Playing Families Are Happy Families

Well there's been some good news in the world of gaming this week: 74 percent of parents believe that games are educational. That's video games, not Scrabble, just in case you were wondering. This is according to Microsoft's second annual ‘Play Smart, Play Safe' survey of UK parents' and children's views of gaming. Unsurprisingly, kids are savvier than their parents when it comes to games, but maybe it's time for some parent gaming evenings.

In contrast to the picture of petulant outcasts, slamming their bedroom door and shouting, "just leave me alone" – the children surveyed said they'd like their parents to be more involved in checking the games they play. Huh? That's not what the tabloid press would like us to believe. The survey said that 69 percent of children want their parents to cast a critical eye over the games they play. Nearly half of kids said their parents aren't vigilant enough.

When it comes to keeping the kids occupied, parents are quite prepared to take them to a theme park or to see the latest summer blockbuster; they'll even endure bowling and the occasional burying at the beach. But when it comes to gaming, adults will fork out for pricey games machines and then have nothing more to do with the experience.

Microsoft's survey seems to suggest that kids want parents to pick up the pad now and then and get their hands dirty. Come on parents, get to grips with the pad, limber up your thumbs and find out what the A button's for.

So 94 percent of UK parents feel responsible for checking the age rating of the games that their children play, but only 73 percent are aware of parental controls on games consoles, including age and content ratings on actual games. This is an increase on last year's study where only 60 percent were well informed, but it still means a third of parents don't have a clue.

On the other hand 96 percent of kids are aware of gaming controls, while 92 percent are aware of age rating systems, compared to just 60 percent of parents. It seems kids would rather turn to each other for information on games and safe gaming (73%), while only 23 percent would turn to a parent for any pearls of gaming wisdom.

Maybe they hand-picked the kids with the world's uncoolest parents or maybe people stop gaming once they have offspring. Microsoft hasn't revealed how many people were surveyed, so we can never be sure, but I'm betting most parents could spend a little more time gaming with their kids.
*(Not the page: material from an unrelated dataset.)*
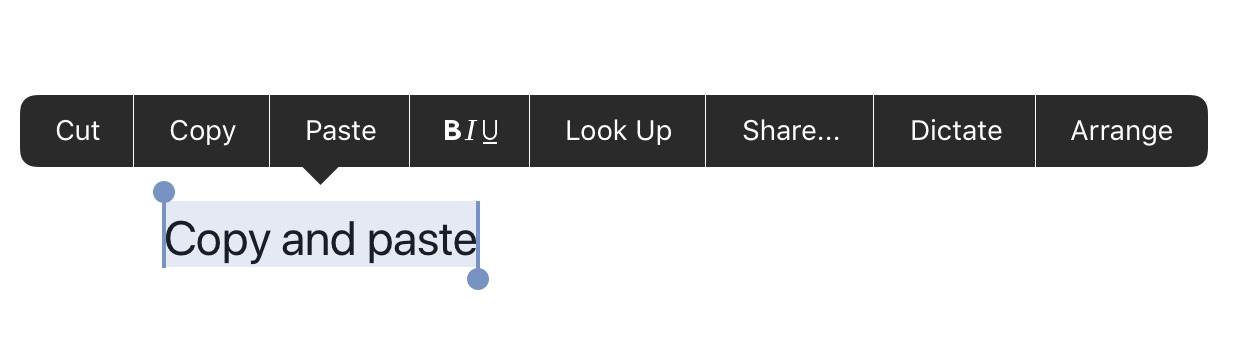Click the word 'and' in the selection
The height and width of the screenshot is (360, 1245).
click(x=319, y=240)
That said, I'm not sure how parents manage to go through life not realising that games have age ratings. Do they look at the covers? If they understand movie ratings, then you'd think perhaps they could apply that knowledge to games. I'm thinking they probably keep a wide berth of the whole affair and just close their ears to the screams and gunfire, hoping that it's just the latest version of Pac-man.

Come on parents, your kids obviously want your input, so switch off Desperate Housewives and have a go at some Street Fighter IV. And after 30 minutes of play, let's see how suitable GTA looks now – hmm, yes, I thought so.